The Police are Blundering in the Dark is a 1974 Italian feature written and directed by Helia Colombo and it appears to be his only film credit. It’s easy to see why. This movie could have been called The Director is Blundering in the Dark. Despite its flaws it is morbidly fascinating and it has some definite oddball features that make it worth a look.

Incidentally the IMDb claims that Helia Colombo was a woman which is totally incorrect. Almost everything in this movie’s IMDb listing appears to be wrong.

We start with a woman getting a flat tyre on a lonely country road. She then gets butchered by an unknown assailant.

There’s a young couple, Lucia and Alberto, who have just been engaged as servants at a villa owned by a wealthy artist named Parrisi. Lucia and Alberto have an uneasy relationship. And the atmosphere at the villa is unsettling. Parrisi is confined to a wheelchair. His wife Eleonora (Halina Zalewska) is obviously sexually frustrated. Fortunately she is able to satisfy her sexual urges with their niece Sara. There’s also Dr Dalla, who spends a great deal of time at the villa when he’s not tending his gardens.

Another young woman, Enrichetta Blonde (a fine name for a character in a giallo), also has car trouble. She finds a roadside inn and rings her sleazy journalist boyfriend Giorgio (Joseph Arkim). He can’t come to pick her up because he’s busy in bed with another woman. By the time he arrives next morning it’s too late for poor Enrichetta Blonde.

At this stage Enrichetta’s body has not been found so Giorgio thinks she’s just gone missing. An entry in her diary leads him to Parrisi’s villa where he becomes a house guest. And finds himself in the middle of all kinds of weird psycho-sexual dramas. Giorgio is not a man to let opportunities slip by so he figures he might as well seduce both the housemaid and the niece.

As the movie progresses it becomes more incoherent but also much weirder. There is even a possible science fiction element.

Obviously there’s a psycho killer loose but there’s no point in suspecting characters who seem possibly crazy or sexually twisted because every character in this movie seems to be at least somewhat crazy and sexually twisted.

There’s the halfwit son of the old couple who run the inn. There’s Parrisi, whose artistic interests focus on the female nude. He’s eccentric and probably sexually dysfunctional. There’s his wife who is bedding his niece. Eleonora is also a diagnosed erotomaniac. The two servants, Lucia and Alberto, are shifty and seem at least slightly depraved. Lucia is a nymphomaniac so no man is safe with her around. The doctor is obsessed with flowers and is a bit of a worry. And Giorgio himself is an inveterate and amoral womaniser.

## Data provided
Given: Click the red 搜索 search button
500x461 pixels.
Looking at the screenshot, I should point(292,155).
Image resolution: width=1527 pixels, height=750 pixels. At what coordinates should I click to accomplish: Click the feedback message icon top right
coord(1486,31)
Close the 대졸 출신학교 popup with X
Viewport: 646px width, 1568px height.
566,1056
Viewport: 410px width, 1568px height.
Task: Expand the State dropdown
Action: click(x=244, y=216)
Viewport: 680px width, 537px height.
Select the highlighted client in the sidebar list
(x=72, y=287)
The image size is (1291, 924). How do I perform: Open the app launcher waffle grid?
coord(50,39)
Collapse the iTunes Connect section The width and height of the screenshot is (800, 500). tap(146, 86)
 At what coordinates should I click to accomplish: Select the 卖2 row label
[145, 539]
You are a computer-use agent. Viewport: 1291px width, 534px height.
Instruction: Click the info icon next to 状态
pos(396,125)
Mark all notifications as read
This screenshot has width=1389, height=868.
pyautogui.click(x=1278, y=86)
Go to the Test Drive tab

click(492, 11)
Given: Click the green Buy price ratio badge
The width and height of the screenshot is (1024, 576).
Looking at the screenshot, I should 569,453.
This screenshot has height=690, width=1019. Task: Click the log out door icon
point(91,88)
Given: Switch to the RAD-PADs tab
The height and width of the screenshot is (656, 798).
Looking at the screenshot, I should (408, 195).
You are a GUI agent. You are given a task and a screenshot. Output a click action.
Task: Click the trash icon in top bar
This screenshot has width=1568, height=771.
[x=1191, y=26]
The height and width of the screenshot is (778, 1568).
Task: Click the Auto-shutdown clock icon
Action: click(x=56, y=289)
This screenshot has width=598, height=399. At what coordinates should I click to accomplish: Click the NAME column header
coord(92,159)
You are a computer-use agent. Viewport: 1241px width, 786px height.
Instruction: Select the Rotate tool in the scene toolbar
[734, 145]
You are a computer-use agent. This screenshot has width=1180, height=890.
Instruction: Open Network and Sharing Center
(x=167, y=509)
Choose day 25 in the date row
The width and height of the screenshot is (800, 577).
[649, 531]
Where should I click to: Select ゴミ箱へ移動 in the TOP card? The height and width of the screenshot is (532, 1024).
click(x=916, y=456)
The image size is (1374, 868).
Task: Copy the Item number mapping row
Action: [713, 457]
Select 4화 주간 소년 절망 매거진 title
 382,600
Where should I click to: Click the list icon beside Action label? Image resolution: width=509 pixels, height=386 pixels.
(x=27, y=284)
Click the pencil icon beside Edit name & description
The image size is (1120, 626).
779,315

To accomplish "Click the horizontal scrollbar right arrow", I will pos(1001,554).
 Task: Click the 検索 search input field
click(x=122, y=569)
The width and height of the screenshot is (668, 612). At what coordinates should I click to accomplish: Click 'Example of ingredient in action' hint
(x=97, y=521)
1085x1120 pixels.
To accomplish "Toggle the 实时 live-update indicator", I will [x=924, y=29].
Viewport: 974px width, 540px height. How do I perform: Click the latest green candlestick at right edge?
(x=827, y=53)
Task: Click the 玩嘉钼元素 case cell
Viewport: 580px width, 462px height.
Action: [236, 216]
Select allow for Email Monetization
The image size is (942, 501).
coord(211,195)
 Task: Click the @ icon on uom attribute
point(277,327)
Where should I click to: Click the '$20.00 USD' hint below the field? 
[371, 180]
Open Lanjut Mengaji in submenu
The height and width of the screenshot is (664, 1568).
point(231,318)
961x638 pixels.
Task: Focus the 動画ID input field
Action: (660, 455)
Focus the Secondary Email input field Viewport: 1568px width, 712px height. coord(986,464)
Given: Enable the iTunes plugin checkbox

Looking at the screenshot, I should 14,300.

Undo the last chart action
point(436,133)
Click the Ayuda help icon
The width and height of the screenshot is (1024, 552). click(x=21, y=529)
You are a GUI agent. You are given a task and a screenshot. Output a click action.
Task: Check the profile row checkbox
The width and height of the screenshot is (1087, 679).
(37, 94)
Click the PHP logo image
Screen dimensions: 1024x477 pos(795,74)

## Exercises
(a) List every character named in the film review. Leave out the director.
(b) Write the next part of the review of The Police are Blundering in the Dark, starting after its last sentence.

## Answers for each item
(a) Lucia, Alberto, Parrisi, Eleonora, Sara, Dr Dalla, Enrichetta Blonde, Giorgio

(b)
And did I mention the guy who has found a way to photograph people’s thoughts?

Colombo attempts a couple of spectacular murder set-pieces, with mixed success. Overall the violence level is fairly moderate. There is no shortage of bare breasts.

The movie has a very low-budget and slightly amateurish feel. Colombo’s inexperience as writer and director is painfully evident. At times this is an asset – he makes odd unexpected choices. Sometimes the choices are misguided but sometimes they’re weirdly interesting. The script is very slapdash. It has some very good ideas but their potential is not fully exploited. Most of the cast and crew, with a few exceptions, were also very inexperienced.

One thing this film has in its favour is a claustrophobic hothouse atmosphere of sleaze, kinkiness and sexual dysfunction.

The science fiction element (the thought photography machine) isn’t just thrown in to add a bit more strangeness. It plays a pivotal part in the plot.

Parrisi, the wildly eccentric artist, is the one character who really makes an impression.

This movie was shot in 1972 but not released until 1975. It made little impression at the box office.

The Police are Blundering in the Dark has to be considered a failure but at least it fails in interesting ways. Despite its flaws I found myself enjoying it. Tentatively recommended.

It’s included in Vinegar Syndrome’s Forgotten Gialli volume1 Blu-Ray boxed set, along with Trauma and Javier Aguirre’s disappointing The Killer Is One of Thirteen. The Police are Blundering in the Dark gets a reasonably decent transfer (to be fair it’s a movie that probably never looked all that great). The only extra is a short but informative audio essay by Rachel Nisbet.